I've created a sample document based on your data in ES 6.4/Spark 2.1 version and made use of the below code, in order to read GenerateTime
field as text
instead of date type in spark.
Mapping in ES
PUT somedateindex
{
"mappings": {
"mydocs":{
"properties": {
"GenerateTime": {
"type": "date",
"format": "yyyy/MM/dd HH:mm:ss"
}
}
}
}
}
Notice that the field is of date
type in ES.
Spark Code to use date field in ES as String
Note that I've made use of the config option("es.mapping.date.rich", false)
val spark = SparkSession
.builder()
.appName("Spark SQL basic example")
.config("spark.master", "local")
.getOrCreate()
// For implicit conversions like converting RDDs to DataFrames
import spark.implicits._
val df = spark.read.format("org.elasticsearch.spark.sql")

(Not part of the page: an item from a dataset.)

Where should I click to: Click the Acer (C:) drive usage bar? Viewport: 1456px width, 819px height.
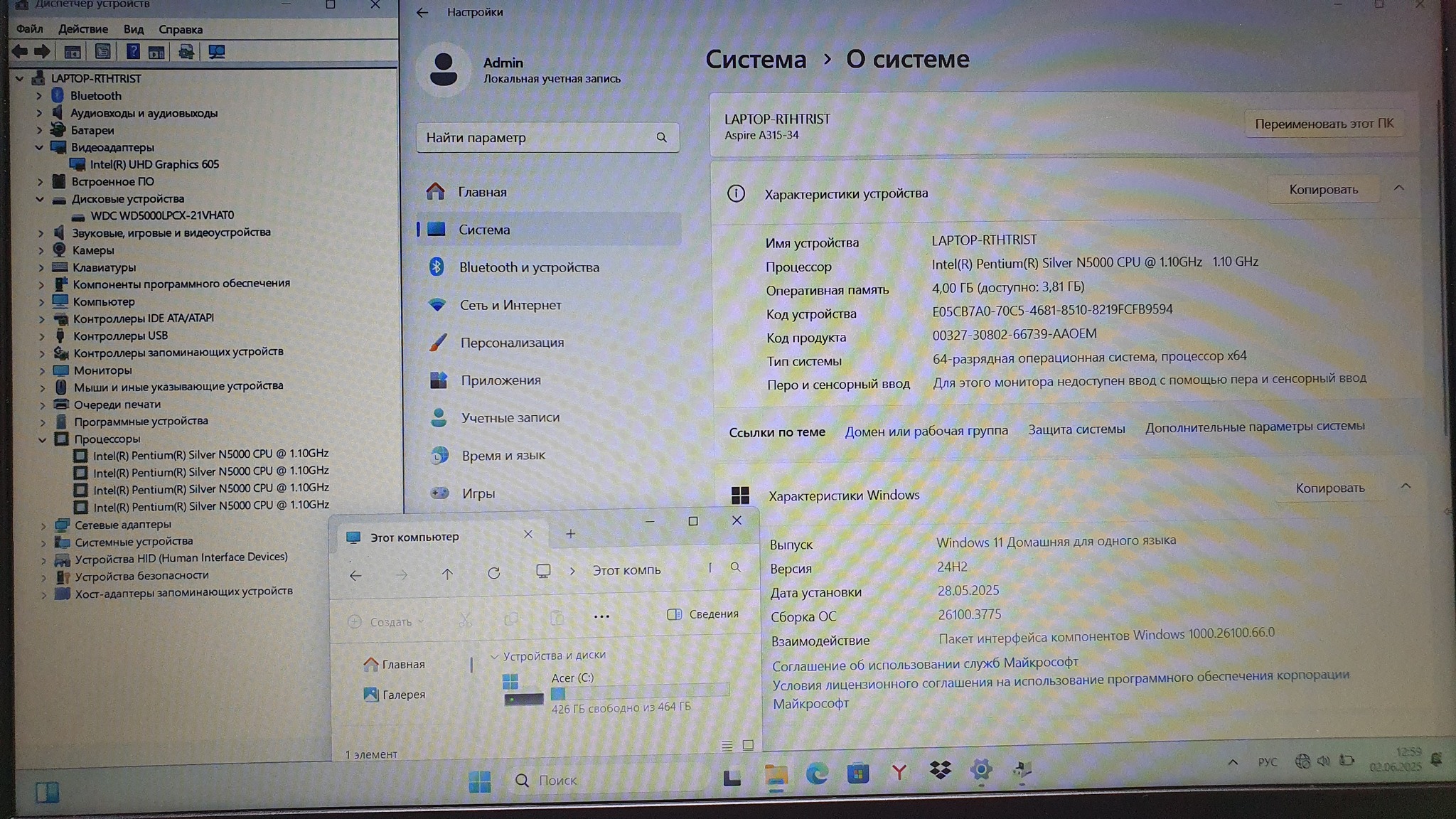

.option("es.resource.read","somedateindex")
.option("es.nodes", "some_host_name")
.option("es.mapping.date.rich", false)
.option("es.port","9200")
.load()
df.show()
df.printSchema()
Spark Code Result in my Eclipse Console:
19/05/13 03:10:53 INFO DAGScheduler: Job 1 finished: show at Elasticsearch.scala:134, took 9.424294 s
19/05/13 03:10:53 INFO CodeGenerator: Code generated in 21.256205 ms
+-------------------+
| GenerateTime|
+-------------------+
|2019/05/06 19:31:21|
+-------------------+
root
|-- GenerateTime: string (nullable = true)
19/05/13 03:10:53 INFO SparkUI: Stopped Spark web UI at....
Notice that printSchema
shows that table has a single column GenerateTime
which is of type string
.
If you do not want to go ahead and change the mappings the above should help you.

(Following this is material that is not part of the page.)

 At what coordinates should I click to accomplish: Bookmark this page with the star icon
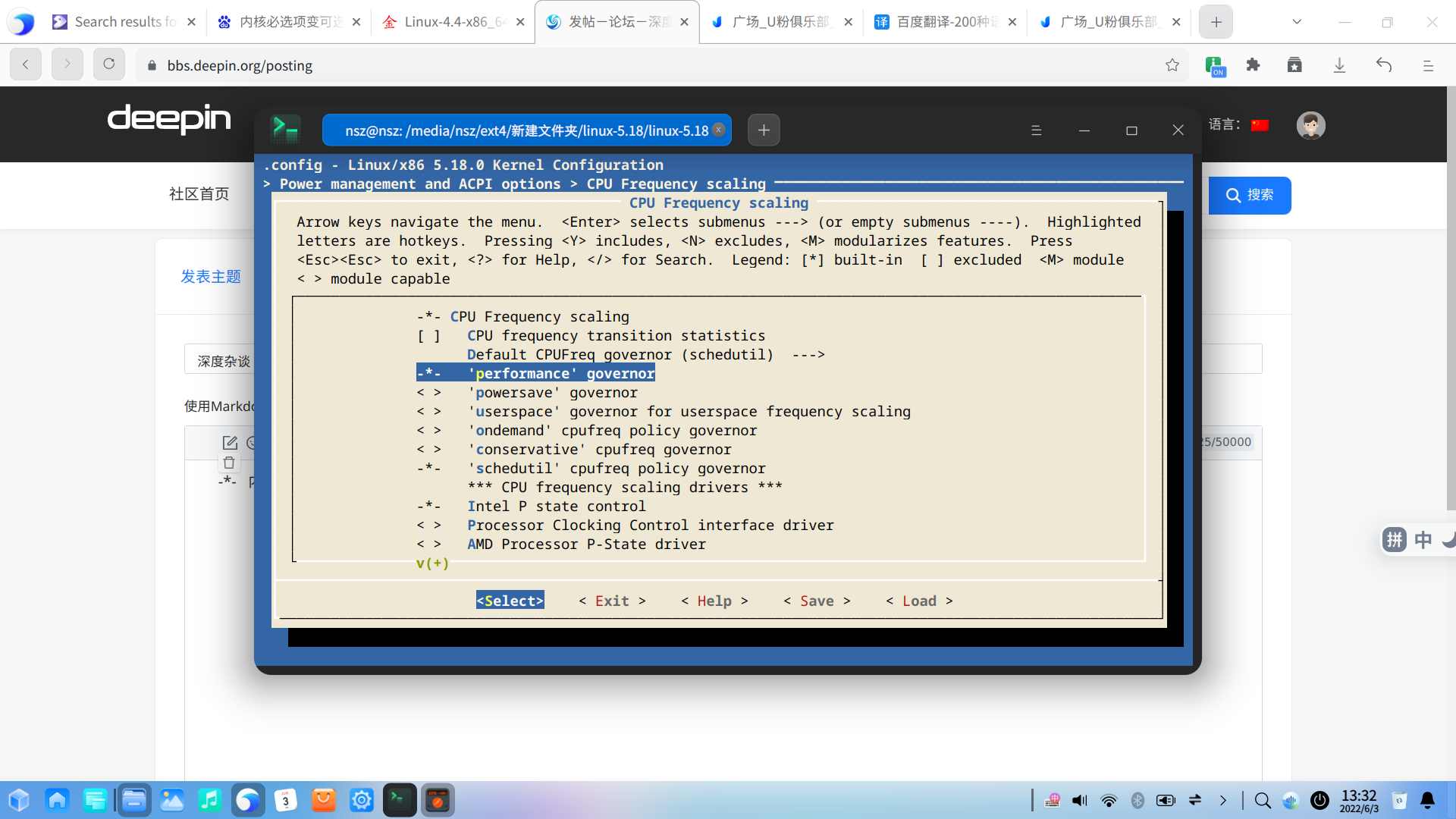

I recommend to have date fields in date format rather than text and that too in ISO-8601 supported format, that way when type inference kicks-in, you end up getting data in correct type in Spark and you can simply focus on business logic, many times the correct solution lies in how we store the data rather than how we process it.
Spark code to convert String into Timestamp/Date
However, if for some reason you are not able to change the mappings from the source i.e. elasticsearch, you can further add the below code to transform the string value into timestamp using the below code:
import org.apache.spark.sql.functions._
//String into Timestamp Transformation
val df2_timestamp = df.withColumn("GenerateTime_timestamp", from_unixtime(unix_timestamp($"GenerateTime", "yyyy/MM/dd HH:mm:ss")).cast(TimestampType))
df2_timestamp.show(false)
df2_timestamp.printSchema();
If you run the above code, you'd see the output as below:
19/05/14 11:33:10 INFO CodeGenerator: Code generated in 23.742359 ms
+-------------------+----------------------+
|GenerateTime |GenerateTime_timestamp|
+-------------------+----------------------+
|2019/05/06 19:31:21|2019-05-06 19:31:21.0 |
+-------------------+----------------------+
root
|-- GenerateTime: string (nullable = true)
|-- GenerateTime_timestamp: timestamp (nullable = true)
19/05/14 11:33:10 INFO SparkContext: Invoking stop() from shutdown hook
Also note that my solution is in Scala. Let me know if it helps!